*EXERCISE 1*
Update the full-text search page below from "The first problem" up to and including "quite a lot.", changing "BLOB" to "TEXT" throughout that span.

*PAGE EXTRACT*
MySQL Full Text search does not perform well on large data sets
It looks like the problem which is not solved even by pretty smart people. For example LiveJournal does not have full text search itself, while I would guess this is feature which a lot of people would like. Or Wikipedia offering Google or Yahoo search instead of their own full text search. If you could just plug in "MATCH (text) AGAINST ("phrase")" and enjoy I guess it would be long done already.
I've been playing with FullText search a lot but simply could not make it to perform well even in best scenario (fully sorted index) when data size is
significant. If you know how to make it return 10 most relevant documents out of 1.000.000 matching from 10.000.000 collection, when data size is 10x of memory size - let me know.
My felling is - it just can't be done without serious changes in FullText architecture, which would lose some of its benefits, for example live index updates. Of course if you have small document collection, ie 100.000 which well fits in memory, plus you have light load and very selective queries it make well enough for you, so there is no need to go for something different, which makes things more complex.
The problem with performance also is so bad you can't really fix it with caching, as single cache miss may lead to user never getting his result back.
So Internal FullText did not work well so I decided to check for other possibilities. First one was Mnogosearch (http://www.mnogosearch.org),
it is pretty well known and is initially designed to index web sites, but also can do databases. It is used for example for Manual search on MySQL web site.
The first problem I run into with - even with fastest full index mode it took other 24hours to index sample database with 500MB text (3.000.000 docs)
without tuning table schema and options it was taking other a week. (Box has 512MB of RAM and Sempron 2800+ CPU)
There is several modes it can work with - BLOB mode seems to be the only which offers reasonable performance. Otherx were much 5-10 times slower.
The problem with it however is memory requirement - BLOB is stored in database and has to be retrieved as single piece which requires a lot of memory on client and server, so you need to watch how many queries is running concurrently. In my tests I had mnogosearch taking over 100MB of memory to perform some queries... this is 20% of data size - quite a lot.
Mnogosearch also supports mode when all data is stored on file system rather than in database - I have not tested it, tell me if it is much faster.

*EXERCISE 2*
List every line of the entries that contains the string "dropdown". Case counts.

*RAW DATA*

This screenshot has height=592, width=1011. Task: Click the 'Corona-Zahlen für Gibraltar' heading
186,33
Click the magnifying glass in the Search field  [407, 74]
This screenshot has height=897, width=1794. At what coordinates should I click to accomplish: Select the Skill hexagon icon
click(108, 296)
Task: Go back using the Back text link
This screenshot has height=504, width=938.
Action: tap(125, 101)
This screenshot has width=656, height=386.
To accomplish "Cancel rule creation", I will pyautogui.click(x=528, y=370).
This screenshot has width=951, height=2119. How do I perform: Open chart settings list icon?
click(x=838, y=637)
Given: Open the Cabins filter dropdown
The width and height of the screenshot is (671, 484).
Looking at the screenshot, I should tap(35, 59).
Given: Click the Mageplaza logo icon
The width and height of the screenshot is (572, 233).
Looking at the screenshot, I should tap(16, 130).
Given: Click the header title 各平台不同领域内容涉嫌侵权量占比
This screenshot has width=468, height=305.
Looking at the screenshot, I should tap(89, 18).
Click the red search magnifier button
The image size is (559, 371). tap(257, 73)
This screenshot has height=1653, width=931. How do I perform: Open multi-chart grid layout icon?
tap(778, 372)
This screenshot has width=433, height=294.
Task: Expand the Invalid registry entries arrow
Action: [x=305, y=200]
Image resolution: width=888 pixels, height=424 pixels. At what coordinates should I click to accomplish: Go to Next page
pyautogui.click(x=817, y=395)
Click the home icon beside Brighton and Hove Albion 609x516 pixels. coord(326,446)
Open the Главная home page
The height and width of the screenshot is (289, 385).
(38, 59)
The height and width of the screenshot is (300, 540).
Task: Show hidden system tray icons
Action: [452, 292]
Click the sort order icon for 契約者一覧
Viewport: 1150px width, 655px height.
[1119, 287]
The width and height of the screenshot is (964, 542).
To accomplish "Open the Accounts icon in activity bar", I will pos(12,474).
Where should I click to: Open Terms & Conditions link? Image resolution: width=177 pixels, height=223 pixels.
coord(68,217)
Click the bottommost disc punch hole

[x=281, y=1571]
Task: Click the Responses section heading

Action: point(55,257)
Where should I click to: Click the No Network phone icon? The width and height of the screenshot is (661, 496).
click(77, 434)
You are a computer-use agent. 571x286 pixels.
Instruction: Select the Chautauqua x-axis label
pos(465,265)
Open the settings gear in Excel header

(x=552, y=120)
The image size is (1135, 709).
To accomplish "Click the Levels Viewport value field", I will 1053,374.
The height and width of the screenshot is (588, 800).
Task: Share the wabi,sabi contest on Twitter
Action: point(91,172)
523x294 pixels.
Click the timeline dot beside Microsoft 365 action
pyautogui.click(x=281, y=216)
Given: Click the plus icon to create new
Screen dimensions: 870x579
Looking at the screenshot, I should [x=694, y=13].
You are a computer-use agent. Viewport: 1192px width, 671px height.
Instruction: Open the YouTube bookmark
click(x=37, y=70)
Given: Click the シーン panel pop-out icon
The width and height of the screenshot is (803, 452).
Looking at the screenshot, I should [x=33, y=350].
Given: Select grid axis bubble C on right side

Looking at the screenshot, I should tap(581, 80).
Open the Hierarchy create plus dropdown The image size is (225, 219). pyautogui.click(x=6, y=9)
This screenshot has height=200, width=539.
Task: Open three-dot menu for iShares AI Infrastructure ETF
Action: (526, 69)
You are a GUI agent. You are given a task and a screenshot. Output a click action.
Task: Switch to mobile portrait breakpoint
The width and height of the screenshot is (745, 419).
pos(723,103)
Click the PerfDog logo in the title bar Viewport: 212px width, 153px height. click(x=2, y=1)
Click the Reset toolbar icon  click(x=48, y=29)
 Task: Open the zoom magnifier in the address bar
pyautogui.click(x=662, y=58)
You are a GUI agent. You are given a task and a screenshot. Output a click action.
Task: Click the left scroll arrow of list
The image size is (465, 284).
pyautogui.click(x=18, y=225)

*WORKED SOLUTION 1*
The first problem I run into with - even with fastest full index mode it took other 24hours to index sample database with 500MB text (3.000.000 docs)
without tuning table schema and options it was taking other a week. (Box has 512MB of RAM and Sempron 2800+ CPU)
There is several modes it can work with - TEXT mode seems to be the only which offers reasonable performance. Otherx were much 5-10 times slower.
The problem with it however is memory requirement - TEXT is stored in database and has to be retrieved as single piece which requires a lot of memory on client and server, so you need to watch how many queries is running concurrently. In my tests I had mnogosearch taking over 100MB of memory to perform some queries... this is 20% of data size - quite a lot.

*WORKED SOLUTION 2*
Given: Open the Cabins filter dropdown
Open the Hierarchy create plus dropdown The image size is (225, 219). pyautogui.click(x=6, y=9)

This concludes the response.